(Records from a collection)

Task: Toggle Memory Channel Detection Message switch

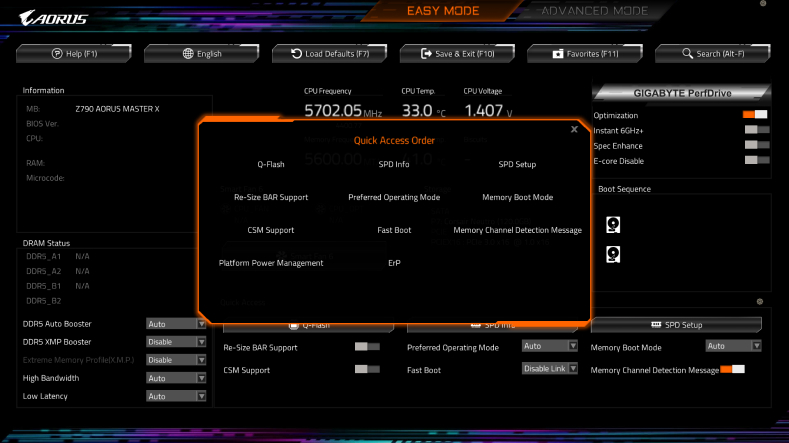Action: [x=733, y=370]
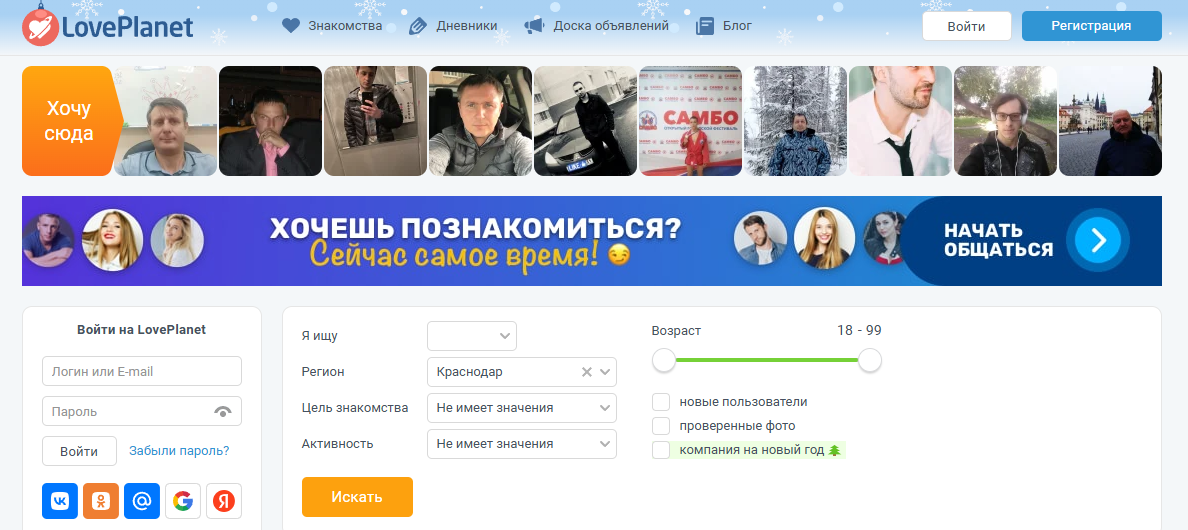Expand the Цель знакомства dropdown
Image resolution: width=1188 pixels, height=530 pixels.
(521, 408)
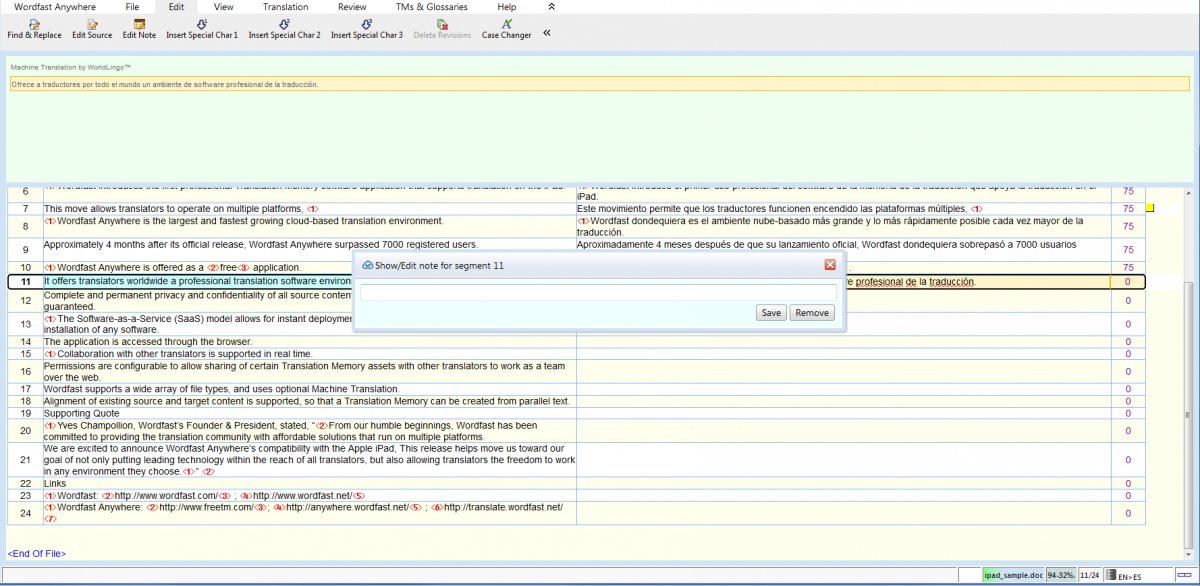The width and height of the screenshot is (1200, 586).
Task: Close the Show/Edit note dialog
Action: [829, 265]
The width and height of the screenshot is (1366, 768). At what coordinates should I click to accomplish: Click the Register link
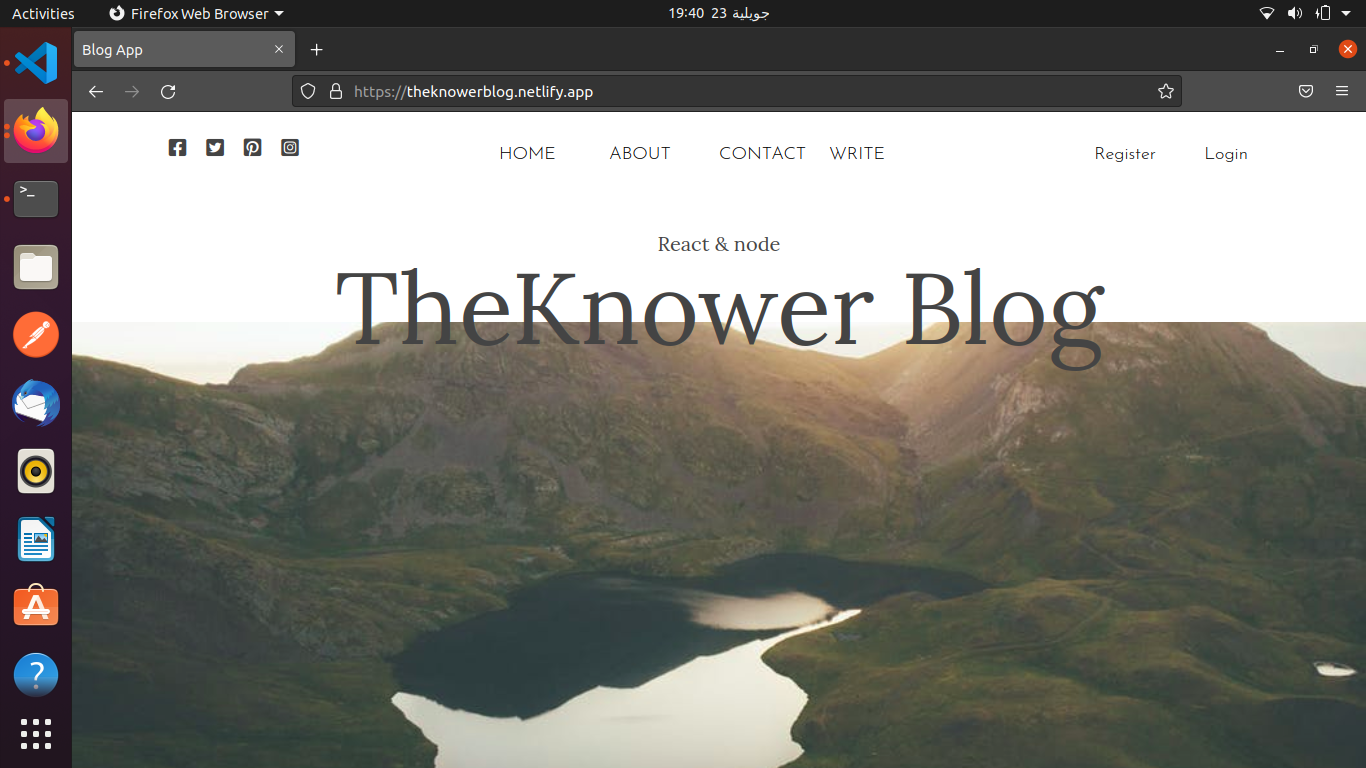click(x=1124, y=154)
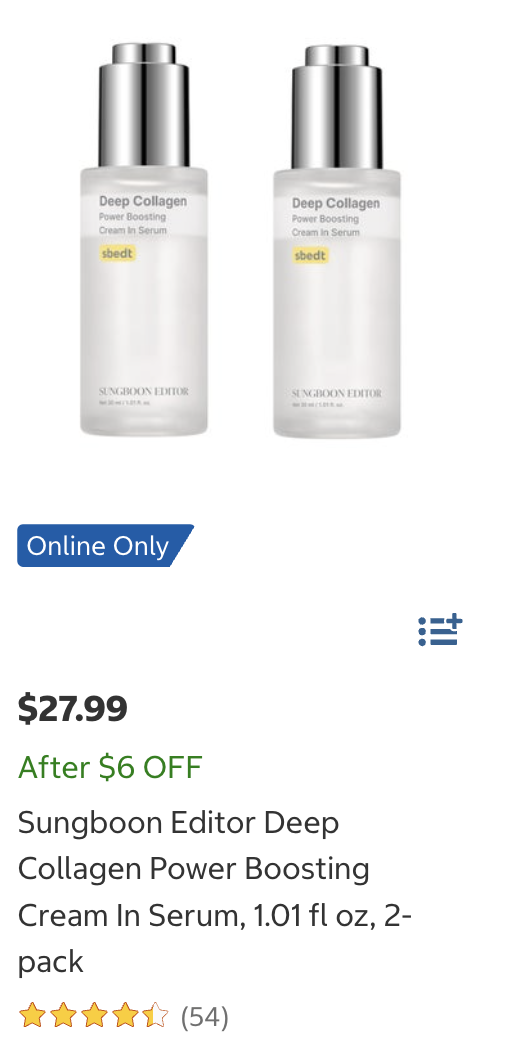Screen dimensions: 510x1048
Task: Click the left serum bottle image
Action: 144,239
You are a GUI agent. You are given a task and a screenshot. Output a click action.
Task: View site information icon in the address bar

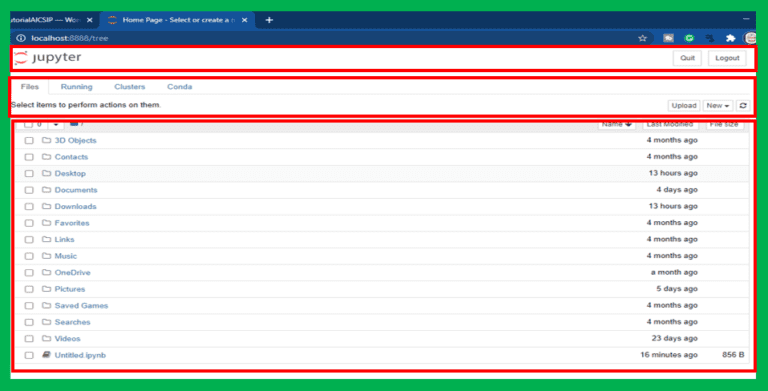[x=21, y=38]
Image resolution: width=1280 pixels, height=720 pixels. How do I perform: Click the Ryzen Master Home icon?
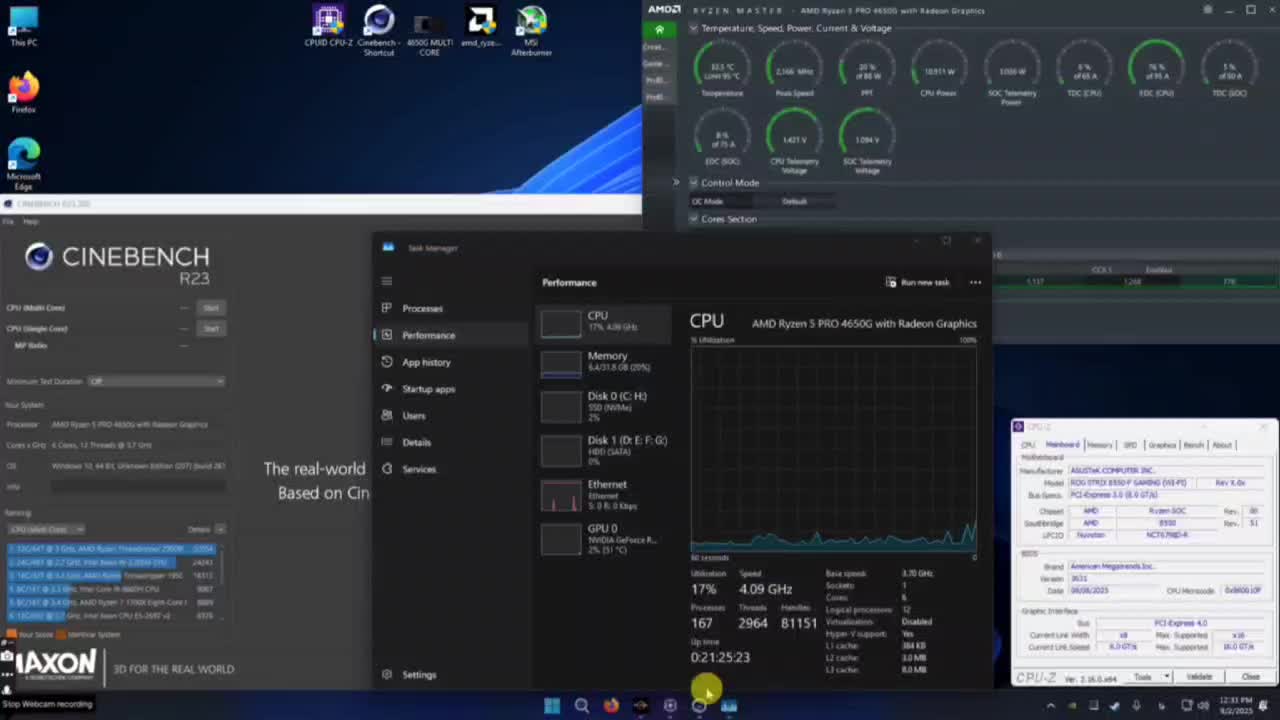pos(658,29)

Task goal =
Extract, word for word, every line from the one holding "Task: View site" through the closing line of the data above. Do not include any pictures.

Response for this exercise =
Task: View site information icon in the address bar

[x=21, y=38]
Image resolution: width=1280 pixels, height=720 pixels. How do I perform: Click the Ryzen Master Home icon?
pos(658,29)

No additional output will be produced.